Are there some general rules about how to work with images when the report render format will be PDF? Are there some resources out there on this.
Thank you for your help.
cdun2
May 9, 2012 at 9:35 am
cdun2 (4/24/2012)
I have a report that contains embedded JPEG and PNG images. The images are sharp when the report is rendered in the Report Manager (Browser is IE 9). They look very fuzzy when the report is rendered to PDF.Are there some general rules about how to work with images when the report render format will be PDF? Are there some resources out there on this.
Thank you for your help.
cdun2
Here is a resource : http://social.technet.microsoft.com/Forums/en-US/sqlreportingservices/thread/48de91f9-1844-40c1-9614-5ead0b4b69a5#P1Q14
#14 in the list relates to exporting images to PDF and can be summarised by
1) The PDF renderer in Reporting Services 2005 will size all images that it is given at 96 DPI no matter what DPI the image is when you pass it to the renderer. That means that a 300 DPI image or even a 600 DPI image will be sized in the PDF as if it is only 96 DPI. That means your high DPI image will render much larger than you expect.
So you might expect a 300 DPI image that is 6.5 inches wide to render properly at 1950 pixels. Yet, the PDF renderer will size it as it were 96 DPI which would make the image 20.3 inches long!
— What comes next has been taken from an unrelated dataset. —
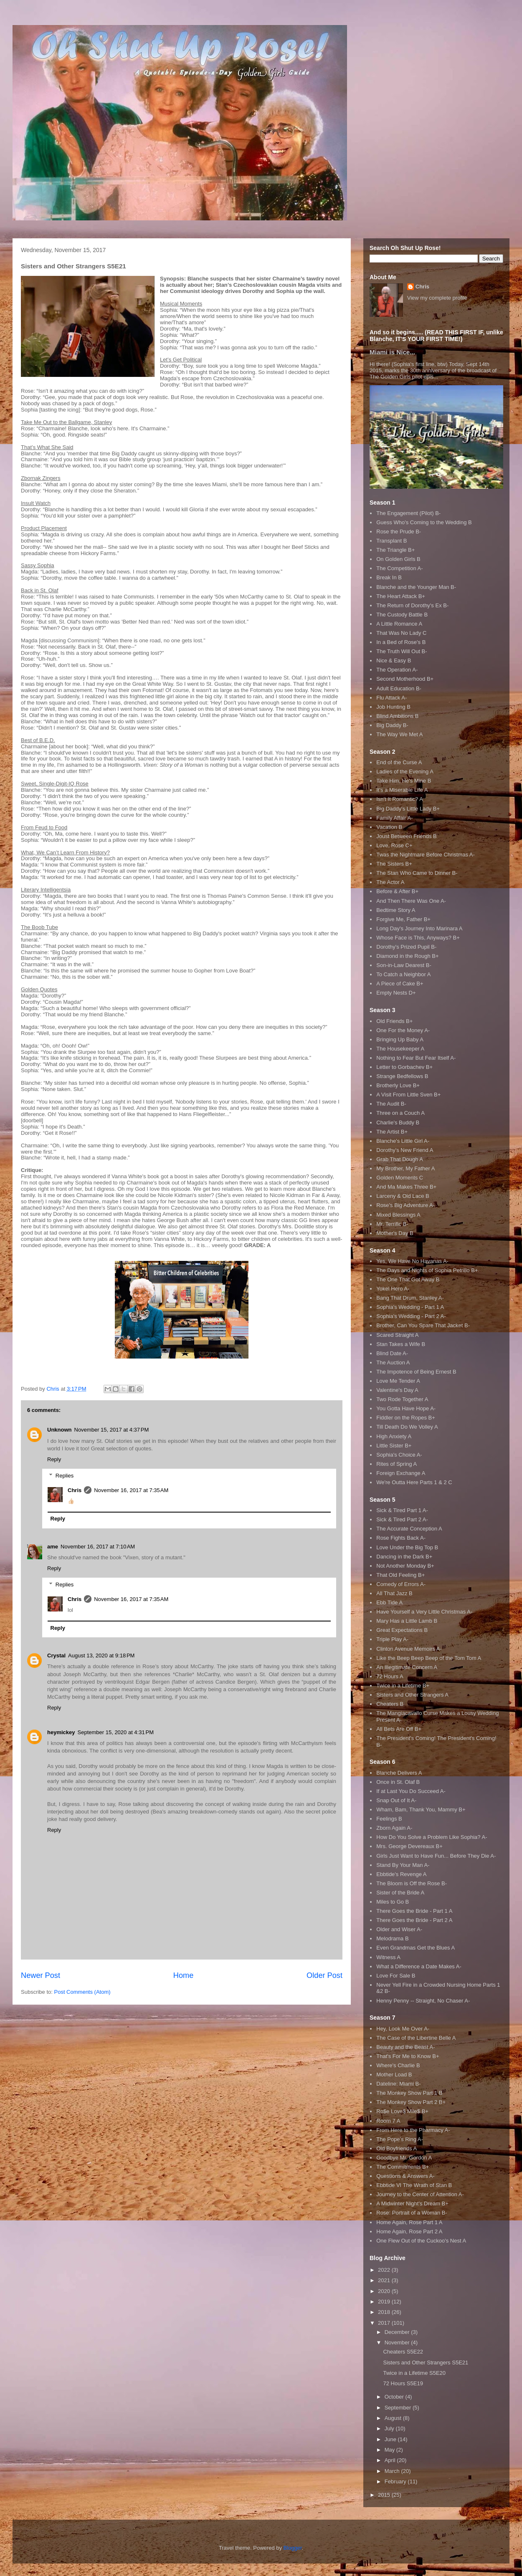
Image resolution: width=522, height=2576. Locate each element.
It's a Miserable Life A (402, 790)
2) There is good news though. Despite sizing the images as if they were 96 DPI, the PDF renderer appears to render higher DPI images at a higher quality than 96 DPI. So despite the sizing being wrong, the image actually is rendering at a higher quality.
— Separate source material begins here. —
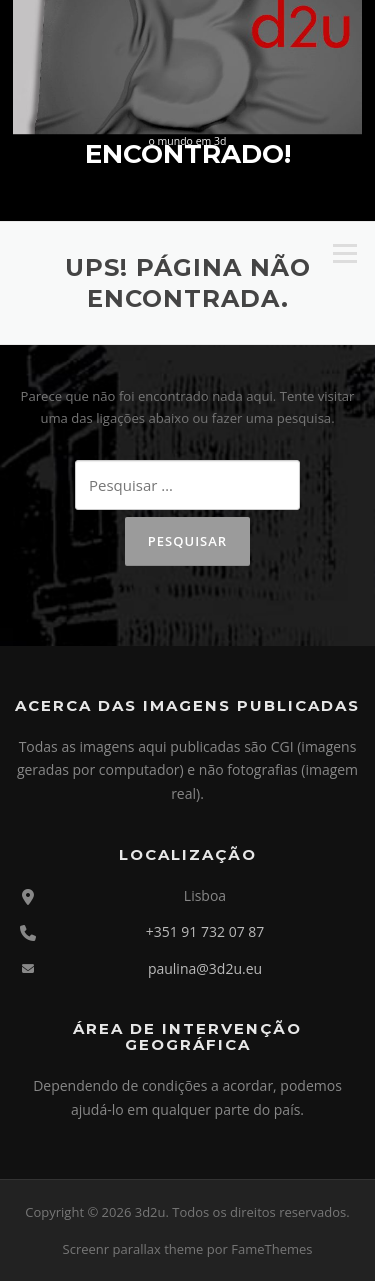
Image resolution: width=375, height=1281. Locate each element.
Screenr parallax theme (133, 1249)
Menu (344, 254)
This means that you should size the image to the proper number of inches based on 96 DPI calculations. Then you can use Bitmap.SetResolution to set your images to at least 300 DPI. That should give you a higher quality image that is the proper number of pixels to fit properly in your report.
gsc_dba
July 3, 2012 at 9:40 am
>>Then you can use Bitmap.SetResolution to set your images to at least 300 DPI.
Does anyone know how this is done? Is this a server side setting or is it report specific.
Thanks.
December 22, 2013 at 8:00 pm
Again, a topic without any recommended solutions. Hope this link can be a feasible solution. If yes, please mark it. Thank you.
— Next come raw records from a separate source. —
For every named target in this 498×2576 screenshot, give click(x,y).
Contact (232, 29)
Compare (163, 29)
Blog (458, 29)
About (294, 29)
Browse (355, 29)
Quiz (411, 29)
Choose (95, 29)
Are there some general rules about how to work with images when the report render format will be PDF? Are there some resources out there on this.
Thank you for your help.
cdun2[/quote-0]
May 19, 2017 at 6:00 am
If you are using the WebAPI method to access Reporting Services, I found simply setting the DPI in the PDF section of the rsreportingservices.config didn't work, but this did:
In order to get better PDF rendering of Images, pass the Device Info like this:
apologies the editor here doesn't embed the text correctly, you'll find it in attached file:
September 25, 2020 at 7:31 pm
Hi EveryOne,
I begin in SSRS I have the same issue with my report containing .png image. I have to use .png to manage transparency because there is another background image. Following this post i already size the image to the proper number of inches based on 96 DPI calculations. then now can anyone help me how to do the use Bitmap.SetResolution to set the images to at least 300 DPI. your help will be very precious for me. thanks.